It’s no longer a question of if enterprises and SMBs will move to the cloud but when and how. The cloud, in its vastly scalable and flexible iterations, has become pervasive in IT culture and the bigger question now is how IT teams are adopting and integrating it with their existing infrastructure.
Compuware Corporation, a provider of application performance management (APM) solutions that help MSPs and IT administrators optimize and monitor a growing number of applications, just concluded a global survey designed to find out the top concerns of IT professionals when considering cloud computing adoption. The company commissioned independent firm Research in Action to query 740 senior IT executives and uncovered some interesting findings about fears around service and quality levels.
According to the survey, 79 percent of those queried think service level agreements (SLAs) are lacking when it comes to cloud providers while 73 percent believe providers hide problems from customers.
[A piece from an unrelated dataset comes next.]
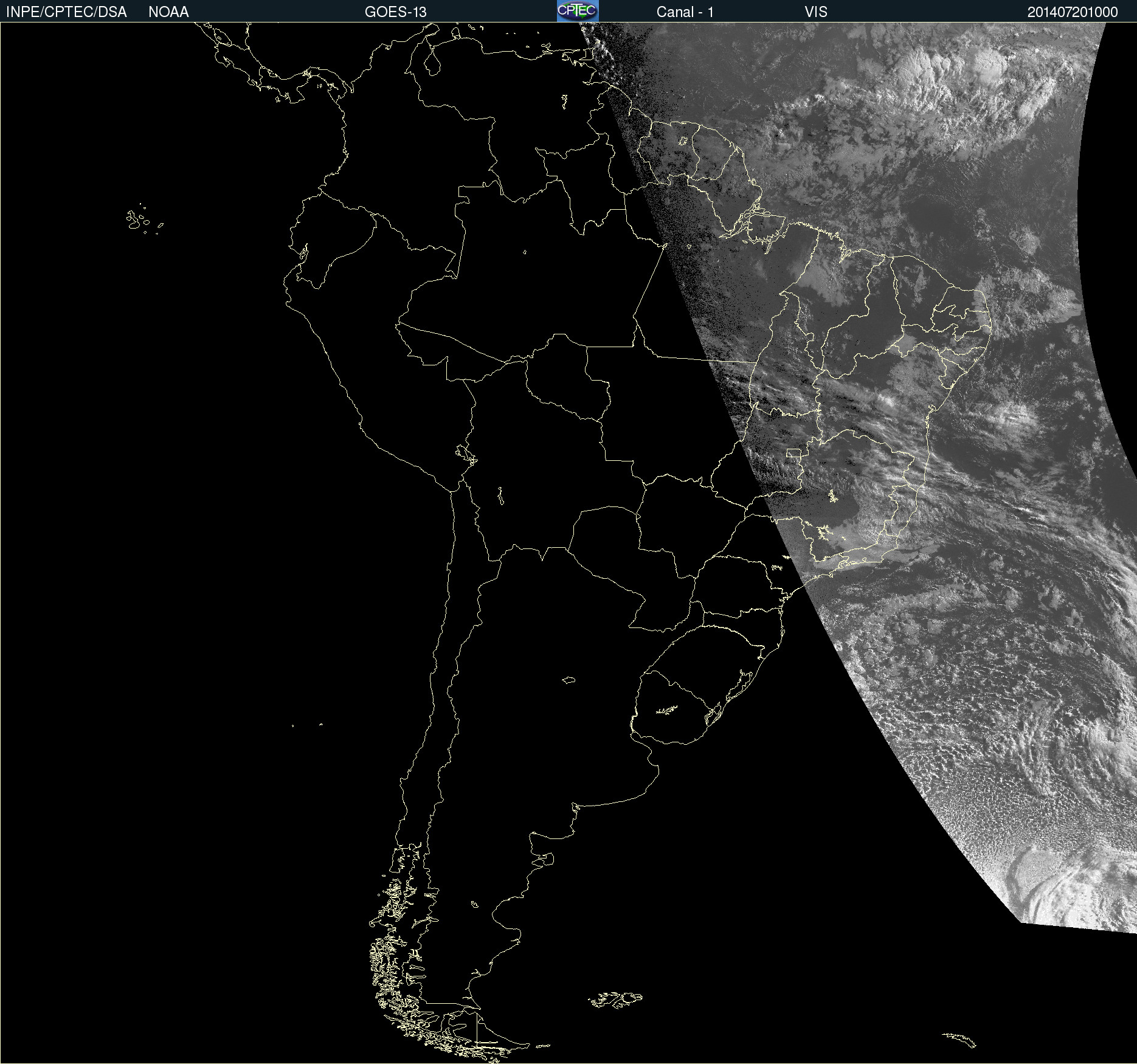Viewport: 1137px width, 1064px height.
Task: Click the South Georgia island outline
Action: pos(959,1040)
A further 79 percent of IT professionals think that conventional SLAs based on availability are too simplistic to cover cloud services and don’t address the risks involved with moving and managing cloud applications.
"Vanity metrics like simple uptime do not capture well-known issues such as 'noisy neighbors,' which can be detrimental to traditional enterprise apps that were not designed to scale and fail horizontally,” said Michael Masterson, director of cloud solutions for Compuware APM's business unit, of the survey’s results. “APM is no longer optional; and as customers bet on the cloud, they must demand granular SLA assurances around performance and rapid problem resolution."
The survey also found that IT professionals would like to see response time and quality for every end user interaction included as SLA metrics, as well as availability based on deep continuous monitoring. Real-time SLA reporting was also on the wish list for cloud service providers.
Another important concern when looking at cloud consumption was colocation, with 60 percent of those surveyed worried that potential difficulties with partitioning resources could impact the performance of their own workloads. An additional 75 percent of IT execs worry that losing control to cloud providers could result in a reduced return on investment and failure to fully optimize their applications.